A haven of all things extraordinary, the carefully crafted store by the designer duo was a collaborative and inspiring experience. Shimona mentions that it was their shared understanding of the brand’s vision, combined with each of their complementary design sensibilities, that allowed the sisters to create a space that truly encapsulated the essence of Papa Don’t Preach. The journey was filled with creative exploration, pushing boundaries, and striving to bring the brand’s fairytale-like world to life.
The brand represents the new age of modern India, characterised by its contemporary and rebellious style, and its focus on empowering women. The store design had to reflect these brand elements while also incorporating sustainability and responsibility. To achieve this, the store design deviated from the typical four-wall, ceiling, and floor layout. Instead, the aim was to create a futuristic and natural space that embodied the brand’s essence. The store is a personification of the founder, Shubhika, and aimed to capture her fairy tale beliefs and her desire to bring a little magic and goodness into everything she does and must I say, Shimona nailed the vision to the T.
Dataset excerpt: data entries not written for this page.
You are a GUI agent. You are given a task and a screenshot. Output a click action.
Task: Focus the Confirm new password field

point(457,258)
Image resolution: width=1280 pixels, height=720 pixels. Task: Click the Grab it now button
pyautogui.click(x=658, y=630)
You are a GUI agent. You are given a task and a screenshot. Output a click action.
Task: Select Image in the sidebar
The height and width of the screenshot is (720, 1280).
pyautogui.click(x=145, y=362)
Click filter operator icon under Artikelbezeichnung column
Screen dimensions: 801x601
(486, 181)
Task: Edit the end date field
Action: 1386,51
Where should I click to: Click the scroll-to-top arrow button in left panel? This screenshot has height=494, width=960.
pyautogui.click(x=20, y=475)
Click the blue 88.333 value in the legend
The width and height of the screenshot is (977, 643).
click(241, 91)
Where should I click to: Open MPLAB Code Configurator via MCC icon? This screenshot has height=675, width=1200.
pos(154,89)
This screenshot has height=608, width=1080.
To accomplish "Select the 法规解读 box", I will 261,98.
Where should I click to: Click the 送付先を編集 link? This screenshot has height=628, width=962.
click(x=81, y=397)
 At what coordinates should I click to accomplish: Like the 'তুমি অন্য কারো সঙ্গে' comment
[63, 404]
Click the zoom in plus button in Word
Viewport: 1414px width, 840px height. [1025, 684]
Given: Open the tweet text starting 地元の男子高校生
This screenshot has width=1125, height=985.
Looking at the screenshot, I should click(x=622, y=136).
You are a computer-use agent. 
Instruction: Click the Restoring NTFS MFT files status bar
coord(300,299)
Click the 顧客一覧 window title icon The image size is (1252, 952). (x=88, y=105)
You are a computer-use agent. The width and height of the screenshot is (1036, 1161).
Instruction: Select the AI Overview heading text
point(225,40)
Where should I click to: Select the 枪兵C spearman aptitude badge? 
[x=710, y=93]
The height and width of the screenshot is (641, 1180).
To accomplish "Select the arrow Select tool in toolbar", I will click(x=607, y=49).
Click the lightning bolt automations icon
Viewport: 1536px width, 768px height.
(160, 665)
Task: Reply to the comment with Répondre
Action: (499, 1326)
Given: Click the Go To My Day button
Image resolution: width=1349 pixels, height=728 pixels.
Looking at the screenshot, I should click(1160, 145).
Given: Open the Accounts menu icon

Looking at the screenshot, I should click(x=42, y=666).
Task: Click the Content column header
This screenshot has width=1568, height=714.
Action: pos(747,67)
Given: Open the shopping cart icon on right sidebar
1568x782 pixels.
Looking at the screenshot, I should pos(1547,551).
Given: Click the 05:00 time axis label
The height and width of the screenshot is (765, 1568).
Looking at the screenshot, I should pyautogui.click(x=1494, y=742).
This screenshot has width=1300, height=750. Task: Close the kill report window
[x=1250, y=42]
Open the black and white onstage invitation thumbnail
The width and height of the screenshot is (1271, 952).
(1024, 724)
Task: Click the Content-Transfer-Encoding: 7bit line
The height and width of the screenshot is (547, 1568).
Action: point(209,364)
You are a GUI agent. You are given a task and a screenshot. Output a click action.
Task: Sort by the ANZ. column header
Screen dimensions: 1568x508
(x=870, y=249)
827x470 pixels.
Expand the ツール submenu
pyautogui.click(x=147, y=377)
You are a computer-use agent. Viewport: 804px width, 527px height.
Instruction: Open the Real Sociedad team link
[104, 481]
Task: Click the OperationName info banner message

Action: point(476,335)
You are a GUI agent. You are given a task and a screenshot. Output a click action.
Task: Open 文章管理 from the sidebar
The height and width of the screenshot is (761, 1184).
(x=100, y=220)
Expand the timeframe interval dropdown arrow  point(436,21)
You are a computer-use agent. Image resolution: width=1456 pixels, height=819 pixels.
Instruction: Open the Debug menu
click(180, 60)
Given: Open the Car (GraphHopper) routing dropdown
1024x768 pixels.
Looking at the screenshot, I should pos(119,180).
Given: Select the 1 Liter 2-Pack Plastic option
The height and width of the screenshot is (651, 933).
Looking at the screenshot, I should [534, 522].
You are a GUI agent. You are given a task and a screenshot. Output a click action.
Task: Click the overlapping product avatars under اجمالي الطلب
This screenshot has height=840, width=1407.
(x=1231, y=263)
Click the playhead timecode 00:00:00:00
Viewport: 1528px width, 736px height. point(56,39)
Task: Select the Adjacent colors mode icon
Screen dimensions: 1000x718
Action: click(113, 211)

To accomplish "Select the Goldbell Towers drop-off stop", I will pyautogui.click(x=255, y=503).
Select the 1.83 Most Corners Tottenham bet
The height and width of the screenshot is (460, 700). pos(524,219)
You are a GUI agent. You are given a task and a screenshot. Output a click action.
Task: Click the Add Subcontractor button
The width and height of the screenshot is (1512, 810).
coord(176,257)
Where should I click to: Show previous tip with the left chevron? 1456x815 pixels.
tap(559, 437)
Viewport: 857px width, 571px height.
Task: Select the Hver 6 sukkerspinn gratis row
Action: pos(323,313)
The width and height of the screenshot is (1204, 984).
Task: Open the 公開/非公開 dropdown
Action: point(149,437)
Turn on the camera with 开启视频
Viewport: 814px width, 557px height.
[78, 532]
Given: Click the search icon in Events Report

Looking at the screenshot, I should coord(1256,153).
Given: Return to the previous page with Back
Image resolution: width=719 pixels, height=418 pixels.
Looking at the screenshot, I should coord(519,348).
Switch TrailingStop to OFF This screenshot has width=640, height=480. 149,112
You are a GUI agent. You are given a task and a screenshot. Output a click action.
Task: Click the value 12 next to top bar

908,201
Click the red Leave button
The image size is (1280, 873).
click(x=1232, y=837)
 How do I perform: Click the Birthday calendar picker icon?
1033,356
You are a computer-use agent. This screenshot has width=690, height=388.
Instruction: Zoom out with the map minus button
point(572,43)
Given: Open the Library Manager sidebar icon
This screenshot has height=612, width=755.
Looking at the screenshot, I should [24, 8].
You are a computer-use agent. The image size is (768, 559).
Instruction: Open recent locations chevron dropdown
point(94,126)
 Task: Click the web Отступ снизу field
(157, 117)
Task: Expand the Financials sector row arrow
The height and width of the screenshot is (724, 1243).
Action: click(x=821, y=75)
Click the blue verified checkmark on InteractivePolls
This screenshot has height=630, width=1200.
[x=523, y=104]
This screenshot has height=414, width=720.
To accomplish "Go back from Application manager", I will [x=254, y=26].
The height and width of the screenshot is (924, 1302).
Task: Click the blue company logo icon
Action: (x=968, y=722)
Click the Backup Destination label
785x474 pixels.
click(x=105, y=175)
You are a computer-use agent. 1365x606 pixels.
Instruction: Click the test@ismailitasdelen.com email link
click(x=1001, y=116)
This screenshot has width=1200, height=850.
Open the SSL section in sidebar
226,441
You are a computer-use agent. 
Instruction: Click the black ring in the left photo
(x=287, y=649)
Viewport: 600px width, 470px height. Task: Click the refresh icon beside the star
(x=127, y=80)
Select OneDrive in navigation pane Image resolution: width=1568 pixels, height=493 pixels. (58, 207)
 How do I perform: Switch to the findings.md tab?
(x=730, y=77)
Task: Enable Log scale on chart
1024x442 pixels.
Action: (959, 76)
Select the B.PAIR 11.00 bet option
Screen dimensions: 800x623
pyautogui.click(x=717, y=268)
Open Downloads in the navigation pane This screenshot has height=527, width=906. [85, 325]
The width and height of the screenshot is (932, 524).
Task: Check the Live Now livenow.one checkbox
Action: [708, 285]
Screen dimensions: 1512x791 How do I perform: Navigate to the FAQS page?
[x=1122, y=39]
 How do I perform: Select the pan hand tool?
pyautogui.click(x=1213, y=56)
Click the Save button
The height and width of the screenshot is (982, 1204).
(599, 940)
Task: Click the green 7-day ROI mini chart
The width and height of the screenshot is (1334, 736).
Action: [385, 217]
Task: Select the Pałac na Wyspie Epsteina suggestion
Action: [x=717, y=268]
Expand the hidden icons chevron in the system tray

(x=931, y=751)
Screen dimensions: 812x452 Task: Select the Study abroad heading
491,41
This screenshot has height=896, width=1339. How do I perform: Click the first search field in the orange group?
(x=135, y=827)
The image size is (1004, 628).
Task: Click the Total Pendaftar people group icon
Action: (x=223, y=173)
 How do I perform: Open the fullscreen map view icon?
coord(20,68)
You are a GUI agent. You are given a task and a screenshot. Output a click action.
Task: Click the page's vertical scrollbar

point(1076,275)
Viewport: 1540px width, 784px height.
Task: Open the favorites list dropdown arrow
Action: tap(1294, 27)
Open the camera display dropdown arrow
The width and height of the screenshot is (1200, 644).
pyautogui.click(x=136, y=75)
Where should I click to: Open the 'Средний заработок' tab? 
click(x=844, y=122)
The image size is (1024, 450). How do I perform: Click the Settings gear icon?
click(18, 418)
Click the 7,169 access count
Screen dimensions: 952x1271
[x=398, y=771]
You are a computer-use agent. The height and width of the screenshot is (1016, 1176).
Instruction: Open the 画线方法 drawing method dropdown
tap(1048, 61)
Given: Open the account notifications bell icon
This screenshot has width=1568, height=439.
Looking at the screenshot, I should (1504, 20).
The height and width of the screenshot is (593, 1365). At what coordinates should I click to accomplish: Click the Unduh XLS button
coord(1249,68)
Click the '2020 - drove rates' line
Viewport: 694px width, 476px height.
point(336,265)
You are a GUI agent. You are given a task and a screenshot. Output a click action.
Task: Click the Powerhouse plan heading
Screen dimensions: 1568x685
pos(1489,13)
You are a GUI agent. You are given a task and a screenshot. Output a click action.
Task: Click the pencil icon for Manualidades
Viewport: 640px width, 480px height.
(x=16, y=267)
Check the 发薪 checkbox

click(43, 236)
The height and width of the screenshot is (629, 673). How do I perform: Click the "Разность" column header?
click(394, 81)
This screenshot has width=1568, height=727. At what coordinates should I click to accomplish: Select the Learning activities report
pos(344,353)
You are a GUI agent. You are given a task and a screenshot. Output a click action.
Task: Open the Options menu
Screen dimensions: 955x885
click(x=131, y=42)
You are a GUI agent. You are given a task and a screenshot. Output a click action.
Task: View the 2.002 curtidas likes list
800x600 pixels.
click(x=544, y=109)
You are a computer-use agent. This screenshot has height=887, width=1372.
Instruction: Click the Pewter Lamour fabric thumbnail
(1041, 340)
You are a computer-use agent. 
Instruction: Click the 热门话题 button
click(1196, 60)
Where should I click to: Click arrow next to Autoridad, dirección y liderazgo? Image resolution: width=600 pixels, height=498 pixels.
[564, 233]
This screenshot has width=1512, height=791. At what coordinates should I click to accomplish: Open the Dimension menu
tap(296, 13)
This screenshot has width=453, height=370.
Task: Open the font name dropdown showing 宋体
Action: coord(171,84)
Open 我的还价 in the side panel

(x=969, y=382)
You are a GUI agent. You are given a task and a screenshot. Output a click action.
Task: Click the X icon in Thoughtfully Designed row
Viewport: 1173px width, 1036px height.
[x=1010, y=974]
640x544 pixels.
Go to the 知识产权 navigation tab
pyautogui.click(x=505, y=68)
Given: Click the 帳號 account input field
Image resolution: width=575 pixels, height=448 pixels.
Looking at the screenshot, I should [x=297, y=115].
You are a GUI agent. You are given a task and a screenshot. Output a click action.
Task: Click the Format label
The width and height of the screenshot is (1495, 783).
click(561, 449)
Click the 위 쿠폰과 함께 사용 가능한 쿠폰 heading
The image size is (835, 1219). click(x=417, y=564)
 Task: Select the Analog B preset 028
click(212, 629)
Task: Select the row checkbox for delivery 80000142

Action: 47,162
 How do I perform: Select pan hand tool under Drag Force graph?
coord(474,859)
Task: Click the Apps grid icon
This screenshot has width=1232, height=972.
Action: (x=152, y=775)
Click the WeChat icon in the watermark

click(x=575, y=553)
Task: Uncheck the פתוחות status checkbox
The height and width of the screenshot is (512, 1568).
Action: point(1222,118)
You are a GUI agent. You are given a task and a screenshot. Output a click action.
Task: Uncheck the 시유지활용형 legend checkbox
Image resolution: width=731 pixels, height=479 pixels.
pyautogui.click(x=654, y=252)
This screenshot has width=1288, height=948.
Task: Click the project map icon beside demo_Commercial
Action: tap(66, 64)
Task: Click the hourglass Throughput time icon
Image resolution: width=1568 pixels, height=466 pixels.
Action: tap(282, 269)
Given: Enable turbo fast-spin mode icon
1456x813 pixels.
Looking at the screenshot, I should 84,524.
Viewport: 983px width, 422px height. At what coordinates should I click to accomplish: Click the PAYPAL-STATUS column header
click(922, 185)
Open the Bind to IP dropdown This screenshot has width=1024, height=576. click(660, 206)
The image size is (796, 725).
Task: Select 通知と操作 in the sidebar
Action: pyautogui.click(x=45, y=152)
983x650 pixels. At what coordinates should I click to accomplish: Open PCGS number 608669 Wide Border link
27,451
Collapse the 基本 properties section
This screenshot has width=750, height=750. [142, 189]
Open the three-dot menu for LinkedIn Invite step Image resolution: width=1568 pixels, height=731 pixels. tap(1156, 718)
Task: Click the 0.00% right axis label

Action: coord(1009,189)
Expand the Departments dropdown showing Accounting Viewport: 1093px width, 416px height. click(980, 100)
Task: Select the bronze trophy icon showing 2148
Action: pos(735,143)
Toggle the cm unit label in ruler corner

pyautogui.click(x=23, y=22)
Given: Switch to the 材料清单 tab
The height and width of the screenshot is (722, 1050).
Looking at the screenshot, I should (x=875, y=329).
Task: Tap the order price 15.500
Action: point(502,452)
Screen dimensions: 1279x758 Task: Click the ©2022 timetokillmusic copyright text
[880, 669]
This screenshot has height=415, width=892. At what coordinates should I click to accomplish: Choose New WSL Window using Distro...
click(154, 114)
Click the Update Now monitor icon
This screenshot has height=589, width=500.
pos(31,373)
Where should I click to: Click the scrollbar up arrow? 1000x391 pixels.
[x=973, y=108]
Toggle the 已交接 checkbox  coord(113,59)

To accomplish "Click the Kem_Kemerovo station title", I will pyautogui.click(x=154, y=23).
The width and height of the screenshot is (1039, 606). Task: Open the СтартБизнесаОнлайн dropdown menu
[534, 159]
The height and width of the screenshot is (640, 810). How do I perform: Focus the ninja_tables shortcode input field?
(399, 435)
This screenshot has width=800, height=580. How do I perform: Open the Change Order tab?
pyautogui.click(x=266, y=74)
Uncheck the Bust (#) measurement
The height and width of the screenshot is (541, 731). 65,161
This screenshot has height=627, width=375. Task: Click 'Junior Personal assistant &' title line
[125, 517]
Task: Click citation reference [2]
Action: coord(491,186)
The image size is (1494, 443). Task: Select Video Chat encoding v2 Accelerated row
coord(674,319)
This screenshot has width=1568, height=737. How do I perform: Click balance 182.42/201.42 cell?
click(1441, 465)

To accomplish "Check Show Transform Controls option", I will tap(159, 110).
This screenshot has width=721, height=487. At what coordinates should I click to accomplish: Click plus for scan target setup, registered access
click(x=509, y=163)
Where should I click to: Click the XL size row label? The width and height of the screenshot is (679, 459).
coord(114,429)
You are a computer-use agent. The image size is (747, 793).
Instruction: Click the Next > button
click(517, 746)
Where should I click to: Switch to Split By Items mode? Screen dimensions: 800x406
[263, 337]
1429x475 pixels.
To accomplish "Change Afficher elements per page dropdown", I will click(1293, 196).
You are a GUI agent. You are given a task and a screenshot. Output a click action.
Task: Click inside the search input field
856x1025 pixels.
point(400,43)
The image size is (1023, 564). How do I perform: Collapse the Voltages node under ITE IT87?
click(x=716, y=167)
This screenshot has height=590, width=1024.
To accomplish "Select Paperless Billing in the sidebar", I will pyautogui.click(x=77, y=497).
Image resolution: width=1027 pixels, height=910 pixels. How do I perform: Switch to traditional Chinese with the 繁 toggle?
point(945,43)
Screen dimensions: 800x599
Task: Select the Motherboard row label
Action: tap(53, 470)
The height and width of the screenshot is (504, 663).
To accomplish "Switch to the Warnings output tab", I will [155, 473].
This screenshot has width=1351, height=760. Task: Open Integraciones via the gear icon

The store design, while whimsical and enchanting, also maintained practicality and functionality for daily operations. The layout was carefully planned to ensure efficiency and movement within the store. Once the functional aspects were established, the whimsical elements were added to enhance the overall aesthetic. This approach struck a balance between creating a visually appealing space and ensuring its practicality for the staff and customers. While the store design primarily focused on creating a unique and immersive experience, it did not incorporate specific elements related to the local culture and sensibilities of Mumbai, like most spaces in Kala Ghoda do. The aim was to transport customers to a different world, rather than grounding them in the city’s cultural context. Hence, the store design emphasised creating a fantastical experience rather than reflecting the local culture.
Although some constraints limited a few envisioned elements (re: a hologram bunny that greets all customers), efforts were made to make the store design as idiosyncratic as possible. The entrance featured Hobbit-inspired doors and windows, creating an enchanting and magical atmosphere. Organic structures and railings resembling intertwined creepers were incorporated, along with a wishing tree adorned with glass and metal elements inspired by Shubhika’s clothes. This tree encrusted with jewels and having a reflective gold glass finish is one that Jack (from Jack and the Beanstalk) would have loved! In terms of materials, we used a combination of glass, wood, and lime plaster texture to bring the design to life. The flooring featured organic patterns in blue and peach tones, created with glass mosaic pebble shapes. This choice reflected the brand’s colour palette and added a unique touch to the space. The walls were adorned with candy floss pink lime plaster, which further emphasised the brand’s vibrant and contemporary identity, said Shimona.
To create a sense of height and grandeur within the constrained space, partial mezzanine floors were introduced whilst the ceiling was wallpapered with a sky and star pattern, reminiscent of the enchanting atmosphere in Harry Potter. One can also spot Shubhika’s animal-esque gender-neutral mannequins sitting in the intricately carved ceiling patterns, just waiting to welcome visitors into the majestic charm of the store.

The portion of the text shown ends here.